No crime or sin could be worse than robbing a dying person of his medicine, doubly more so when the victim happens to be a child. This exactly is what the local agents of a drug company and some pharmacists have done at the Cancer Hospital, Maharagama. They have stolen several phials of an expensive drug manufactured in the US—each costing about Rs. 237,000—administered to cancer patients, especially children, and resold them to the hospital through the same supplier. The cost of this life-saving drug is borne by the taxpaying public struggling to make ends meet. What the greedy rogues have done amounts to a serious crime which must be treated as such.

We are as shocked and dismayed as we were when we saw on TV some human vultures relieve a female victim of the Boxing Day tsunami of her gold chain and leave her on the shore. The thieves of cancer drugs must be having their own children. How they brought themselves to commit that theft defies comprehension. Are they drug addicts desperate for money to fund the habit? They surely have a special place reserved for them in hell!

President of the Lanka Private Bus Owners' Association Gemunu Wijeratne once lashed out at errant bus crews notorious for their callous disregard for passenger safety; he called them 'thirisannu' or animals because they did not care much about human lives. This description fits the aforesaid pharmacists and their accomplices better, we reckon. However, it may be wrong for us to use such analogies in that most animals even risk their lives to protect their offspring unlike the two-legged 'thirisannu' who steal children's life-saving drugs.
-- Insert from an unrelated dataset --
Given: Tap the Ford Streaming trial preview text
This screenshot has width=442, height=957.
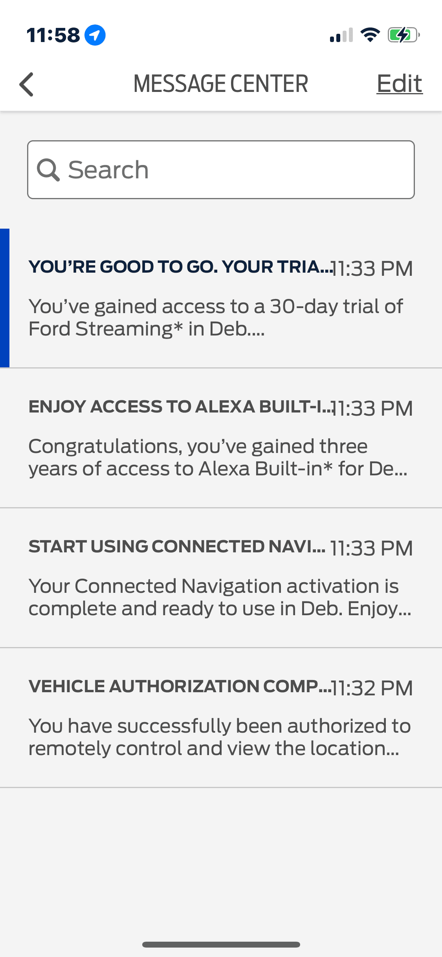Looking at the screenshot, I should 216,317.
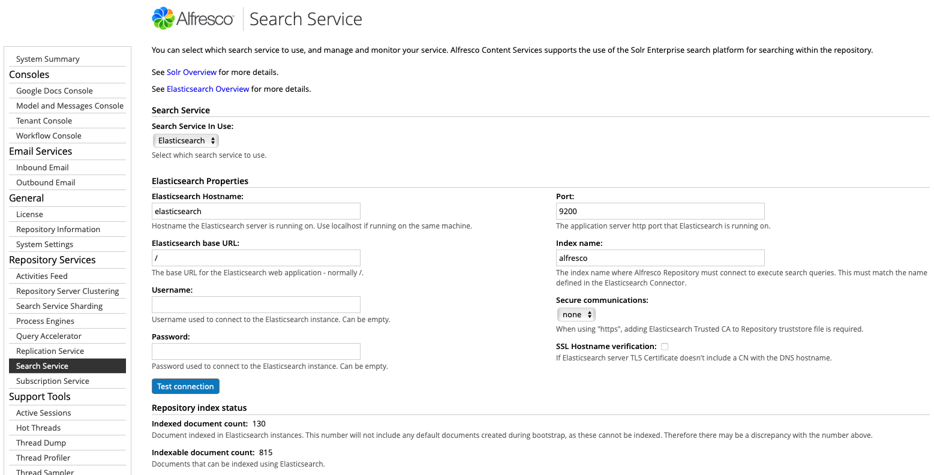Go to Google Docs Console

[55, 91]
The media has exposed several rackets at the Maharagama Cancer Hospital during the past few years; they have aggravated hapless patients’ suffering, endangered their lives and cost taxpayers dear. It is heartening that the Health Ministry has begun to take stern action against the culprits.
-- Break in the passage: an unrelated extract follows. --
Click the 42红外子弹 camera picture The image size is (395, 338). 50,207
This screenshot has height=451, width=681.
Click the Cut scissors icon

Health Minister Maithripala Sirisena and his top officials, including Health Secretary Dr. Nihal Jayathilake, deserve praise for having evinced a keen interest in tackling pharmaceutical rackets in the state sector. The rogue pharmacists have been interdicted; the company concerned blacklisted while steps are being taken to recover the loss from the culprits. The case has been handed over to the CID for further investigations. These are certainly welcome measures but much more needs to be done.
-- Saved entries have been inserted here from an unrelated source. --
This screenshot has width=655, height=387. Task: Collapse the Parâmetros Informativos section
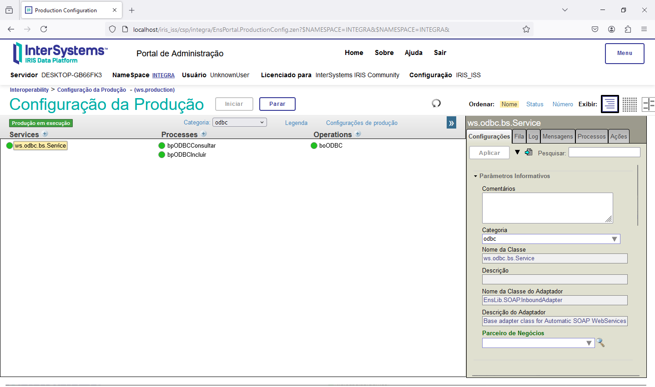pos(476,176)
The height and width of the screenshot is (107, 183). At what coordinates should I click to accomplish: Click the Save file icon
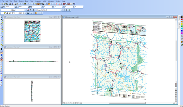tap(7, 4)
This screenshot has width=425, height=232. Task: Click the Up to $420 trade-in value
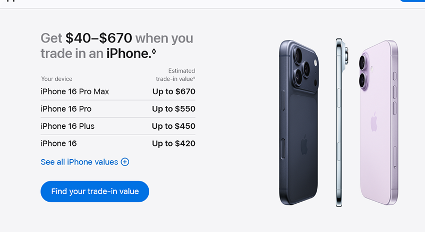pos(174,144)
The cancer drug racketeers cannot be unaware of the agony of not only terminally ill patients but also their near and dear ones. Temples, other places of worship and welfare centres near the Maharagama Cancer Hospital are overflowing with the cancer-stricken poor and their family members and relatives who come from faraway places. Those unfortunate people spend weeks, if not months, there undergoing hell while their loved ones are suffering and dying in the nearby hospital.

Drugs are the proverbial straw they clutch at out of sheer desperation. The government, in spite of all their failings, incurs a lot of expenditure on anti-cancer drugs and philanthropists have come forward to provide funds and care. But, unfortunately, there are some heartless scumbags who have no compunction about lining their pockets at the expense of poor patients.

Opinion is divided on the capital punishment on moral, ethical, political and religious grounds. But, we believe that even the ardent opponents of the death penalty, which they consider an anachronism in the modern world, would not oppose the thieves of children's cancer drugs being hanged—in public. One cannot think of a better way to deal with such crimes.